__Task directions__
The material below holds a span beginning at the line with "Task: Switch to the Colors and Fonts tab" and ending at the line with "Viewport: 1169px width, 827px height.". Quote that span exactly, both ends included, and only that span.

-=-=-=-=-

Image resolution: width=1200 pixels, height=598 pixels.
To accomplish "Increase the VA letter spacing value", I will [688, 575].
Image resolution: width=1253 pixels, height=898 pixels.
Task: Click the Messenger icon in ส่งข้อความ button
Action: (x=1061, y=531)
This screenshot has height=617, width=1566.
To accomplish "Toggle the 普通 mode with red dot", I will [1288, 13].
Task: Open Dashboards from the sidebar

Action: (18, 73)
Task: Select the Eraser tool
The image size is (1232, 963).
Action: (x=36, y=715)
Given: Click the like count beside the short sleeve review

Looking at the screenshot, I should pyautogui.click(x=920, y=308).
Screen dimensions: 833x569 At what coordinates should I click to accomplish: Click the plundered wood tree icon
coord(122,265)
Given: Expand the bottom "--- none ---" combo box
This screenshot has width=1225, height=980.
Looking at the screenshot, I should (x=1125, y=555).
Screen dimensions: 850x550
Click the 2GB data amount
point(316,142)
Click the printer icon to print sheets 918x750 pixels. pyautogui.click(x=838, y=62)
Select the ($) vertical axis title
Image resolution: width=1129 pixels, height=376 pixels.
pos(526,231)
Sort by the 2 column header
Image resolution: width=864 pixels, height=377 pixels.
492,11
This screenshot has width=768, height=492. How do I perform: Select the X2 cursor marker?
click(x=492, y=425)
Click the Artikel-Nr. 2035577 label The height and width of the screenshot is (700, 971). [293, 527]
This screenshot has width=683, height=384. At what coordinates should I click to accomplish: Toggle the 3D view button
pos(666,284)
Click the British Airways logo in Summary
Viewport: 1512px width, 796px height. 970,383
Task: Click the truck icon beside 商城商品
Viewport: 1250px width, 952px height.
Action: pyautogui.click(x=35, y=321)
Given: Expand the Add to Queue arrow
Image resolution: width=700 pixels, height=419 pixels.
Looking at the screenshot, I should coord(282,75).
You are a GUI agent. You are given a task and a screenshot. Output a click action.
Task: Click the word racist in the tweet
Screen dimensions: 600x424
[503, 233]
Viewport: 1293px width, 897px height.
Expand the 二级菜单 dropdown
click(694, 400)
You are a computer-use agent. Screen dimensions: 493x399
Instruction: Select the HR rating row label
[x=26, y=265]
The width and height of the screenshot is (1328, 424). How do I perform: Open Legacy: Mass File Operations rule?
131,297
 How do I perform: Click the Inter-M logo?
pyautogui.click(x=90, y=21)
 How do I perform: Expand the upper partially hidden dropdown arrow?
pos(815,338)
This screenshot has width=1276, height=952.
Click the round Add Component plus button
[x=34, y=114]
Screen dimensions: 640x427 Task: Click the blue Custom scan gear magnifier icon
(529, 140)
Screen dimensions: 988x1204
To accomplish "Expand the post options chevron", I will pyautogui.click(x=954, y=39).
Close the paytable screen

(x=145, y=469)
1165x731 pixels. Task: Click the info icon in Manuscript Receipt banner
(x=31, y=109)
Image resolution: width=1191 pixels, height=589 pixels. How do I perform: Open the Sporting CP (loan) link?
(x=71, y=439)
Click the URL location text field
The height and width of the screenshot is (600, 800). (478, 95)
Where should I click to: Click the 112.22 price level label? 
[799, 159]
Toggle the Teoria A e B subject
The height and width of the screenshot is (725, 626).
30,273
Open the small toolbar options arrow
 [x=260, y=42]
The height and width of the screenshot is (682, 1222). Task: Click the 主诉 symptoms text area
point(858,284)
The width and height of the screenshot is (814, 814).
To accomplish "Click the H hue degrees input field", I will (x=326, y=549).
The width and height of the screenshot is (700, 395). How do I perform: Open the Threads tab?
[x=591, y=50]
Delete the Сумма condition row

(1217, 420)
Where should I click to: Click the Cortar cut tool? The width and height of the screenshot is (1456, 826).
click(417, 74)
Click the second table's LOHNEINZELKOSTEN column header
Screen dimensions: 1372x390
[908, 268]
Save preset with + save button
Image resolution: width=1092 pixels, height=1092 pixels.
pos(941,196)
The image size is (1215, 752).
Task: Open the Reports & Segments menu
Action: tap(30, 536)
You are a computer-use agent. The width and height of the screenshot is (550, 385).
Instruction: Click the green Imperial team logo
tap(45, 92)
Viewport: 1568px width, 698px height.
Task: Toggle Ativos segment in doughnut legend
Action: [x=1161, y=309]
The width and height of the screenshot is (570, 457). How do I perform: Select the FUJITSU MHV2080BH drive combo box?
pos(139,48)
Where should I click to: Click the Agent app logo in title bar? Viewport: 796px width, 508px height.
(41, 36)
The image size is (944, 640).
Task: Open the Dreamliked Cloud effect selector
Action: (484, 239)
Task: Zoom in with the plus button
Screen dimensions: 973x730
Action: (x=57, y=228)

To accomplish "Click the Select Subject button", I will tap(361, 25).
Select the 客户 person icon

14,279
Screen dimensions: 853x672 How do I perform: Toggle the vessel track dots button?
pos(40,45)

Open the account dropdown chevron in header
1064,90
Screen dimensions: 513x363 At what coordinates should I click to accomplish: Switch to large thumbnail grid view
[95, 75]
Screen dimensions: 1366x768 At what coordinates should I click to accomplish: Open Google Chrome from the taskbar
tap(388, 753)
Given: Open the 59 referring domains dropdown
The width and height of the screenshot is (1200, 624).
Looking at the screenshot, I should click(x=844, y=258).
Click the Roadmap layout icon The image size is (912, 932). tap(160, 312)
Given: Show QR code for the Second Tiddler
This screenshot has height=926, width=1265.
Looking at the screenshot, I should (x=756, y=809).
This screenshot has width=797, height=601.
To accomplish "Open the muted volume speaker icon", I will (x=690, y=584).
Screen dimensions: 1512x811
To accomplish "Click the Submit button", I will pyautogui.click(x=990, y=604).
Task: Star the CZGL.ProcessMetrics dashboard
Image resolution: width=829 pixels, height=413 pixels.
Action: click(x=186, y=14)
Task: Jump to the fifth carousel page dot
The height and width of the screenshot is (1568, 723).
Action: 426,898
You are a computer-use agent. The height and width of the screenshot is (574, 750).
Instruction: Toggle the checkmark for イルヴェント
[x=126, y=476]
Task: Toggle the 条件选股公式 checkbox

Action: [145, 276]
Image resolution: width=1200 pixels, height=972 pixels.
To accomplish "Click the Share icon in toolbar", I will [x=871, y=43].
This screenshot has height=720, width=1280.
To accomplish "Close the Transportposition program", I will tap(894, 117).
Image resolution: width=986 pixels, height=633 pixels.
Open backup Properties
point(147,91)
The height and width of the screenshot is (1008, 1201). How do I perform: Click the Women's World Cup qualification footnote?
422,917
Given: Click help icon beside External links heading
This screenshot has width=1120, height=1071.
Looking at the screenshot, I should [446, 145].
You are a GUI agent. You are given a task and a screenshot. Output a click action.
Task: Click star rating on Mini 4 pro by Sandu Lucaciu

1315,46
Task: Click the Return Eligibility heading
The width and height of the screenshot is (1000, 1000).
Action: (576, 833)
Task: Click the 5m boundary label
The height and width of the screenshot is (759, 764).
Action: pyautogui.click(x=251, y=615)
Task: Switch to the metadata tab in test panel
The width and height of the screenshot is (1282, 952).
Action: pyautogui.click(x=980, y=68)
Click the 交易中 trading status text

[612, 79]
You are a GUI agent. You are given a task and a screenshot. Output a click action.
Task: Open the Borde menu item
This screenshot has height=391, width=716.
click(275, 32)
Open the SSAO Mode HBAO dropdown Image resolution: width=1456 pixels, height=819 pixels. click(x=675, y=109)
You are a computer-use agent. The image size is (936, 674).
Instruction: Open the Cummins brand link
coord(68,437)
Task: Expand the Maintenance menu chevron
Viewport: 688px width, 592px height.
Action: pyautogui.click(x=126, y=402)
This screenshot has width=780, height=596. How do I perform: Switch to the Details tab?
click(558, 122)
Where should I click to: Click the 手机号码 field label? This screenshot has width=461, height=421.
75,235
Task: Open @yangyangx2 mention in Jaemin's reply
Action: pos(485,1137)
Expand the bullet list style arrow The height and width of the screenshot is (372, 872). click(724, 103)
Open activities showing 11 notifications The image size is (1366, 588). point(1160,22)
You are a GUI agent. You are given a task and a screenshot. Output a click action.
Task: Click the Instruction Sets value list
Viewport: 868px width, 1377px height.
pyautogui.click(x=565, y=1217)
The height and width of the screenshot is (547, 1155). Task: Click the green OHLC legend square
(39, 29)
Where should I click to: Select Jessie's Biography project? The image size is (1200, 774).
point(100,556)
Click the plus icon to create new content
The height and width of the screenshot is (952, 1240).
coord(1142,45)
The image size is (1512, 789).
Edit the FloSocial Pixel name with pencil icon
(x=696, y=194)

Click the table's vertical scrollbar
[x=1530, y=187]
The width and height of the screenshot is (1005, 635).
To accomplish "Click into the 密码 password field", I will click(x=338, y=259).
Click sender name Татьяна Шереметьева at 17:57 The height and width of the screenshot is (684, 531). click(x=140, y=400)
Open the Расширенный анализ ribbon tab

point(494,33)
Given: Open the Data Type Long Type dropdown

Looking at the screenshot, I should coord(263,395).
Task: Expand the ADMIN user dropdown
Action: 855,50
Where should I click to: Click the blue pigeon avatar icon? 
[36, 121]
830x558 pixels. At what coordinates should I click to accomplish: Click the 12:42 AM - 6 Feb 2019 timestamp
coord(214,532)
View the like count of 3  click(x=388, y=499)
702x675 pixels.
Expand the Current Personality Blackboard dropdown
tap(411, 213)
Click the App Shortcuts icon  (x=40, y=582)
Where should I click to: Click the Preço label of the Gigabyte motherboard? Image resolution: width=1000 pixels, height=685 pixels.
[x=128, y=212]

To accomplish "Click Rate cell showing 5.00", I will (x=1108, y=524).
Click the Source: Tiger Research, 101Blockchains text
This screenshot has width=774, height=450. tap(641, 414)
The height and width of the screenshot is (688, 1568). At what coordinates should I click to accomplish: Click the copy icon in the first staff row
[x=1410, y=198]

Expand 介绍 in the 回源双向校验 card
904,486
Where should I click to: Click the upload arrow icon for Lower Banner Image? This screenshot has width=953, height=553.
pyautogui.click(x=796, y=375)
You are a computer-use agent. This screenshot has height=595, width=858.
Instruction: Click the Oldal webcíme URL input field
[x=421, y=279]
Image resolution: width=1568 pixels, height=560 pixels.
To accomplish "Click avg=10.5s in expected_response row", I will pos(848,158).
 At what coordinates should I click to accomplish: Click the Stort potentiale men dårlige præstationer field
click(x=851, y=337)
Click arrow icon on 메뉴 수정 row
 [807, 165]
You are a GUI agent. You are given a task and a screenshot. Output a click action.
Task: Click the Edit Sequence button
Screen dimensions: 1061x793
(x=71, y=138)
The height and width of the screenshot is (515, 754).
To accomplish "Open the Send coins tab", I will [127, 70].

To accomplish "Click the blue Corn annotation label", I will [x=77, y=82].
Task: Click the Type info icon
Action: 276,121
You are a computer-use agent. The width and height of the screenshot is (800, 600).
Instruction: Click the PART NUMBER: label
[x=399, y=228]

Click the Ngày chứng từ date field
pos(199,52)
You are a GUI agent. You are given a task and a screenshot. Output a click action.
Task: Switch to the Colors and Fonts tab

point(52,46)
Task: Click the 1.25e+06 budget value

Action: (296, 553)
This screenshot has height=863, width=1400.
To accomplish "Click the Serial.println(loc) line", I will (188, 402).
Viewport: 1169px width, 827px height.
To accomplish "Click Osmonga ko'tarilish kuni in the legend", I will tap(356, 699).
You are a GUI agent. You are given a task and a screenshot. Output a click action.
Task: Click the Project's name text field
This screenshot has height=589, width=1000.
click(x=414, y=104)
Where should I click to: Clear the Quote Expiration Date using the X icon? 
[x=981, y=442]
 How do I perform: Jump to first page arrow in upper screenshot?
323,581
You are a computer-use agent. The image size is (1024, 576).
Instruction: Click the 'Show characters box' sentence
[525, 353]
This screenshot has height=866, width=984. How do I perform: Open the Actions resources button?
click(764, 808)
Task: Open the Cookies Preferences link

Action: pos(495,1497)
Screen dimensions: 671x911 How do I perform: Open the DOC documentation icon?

-=-=-=-=-

__Answer area__
Task: Switch to the Colors and Fonts tab

point(52,46)
Task: Click the 1.25e+06 budget value

Action: (296, 553)
This screenshot has height=863, width=1400.
To accomplish "Click the Serial.println(loc) line", I will (188, 402).
Viewport: 1169px width, 827px height.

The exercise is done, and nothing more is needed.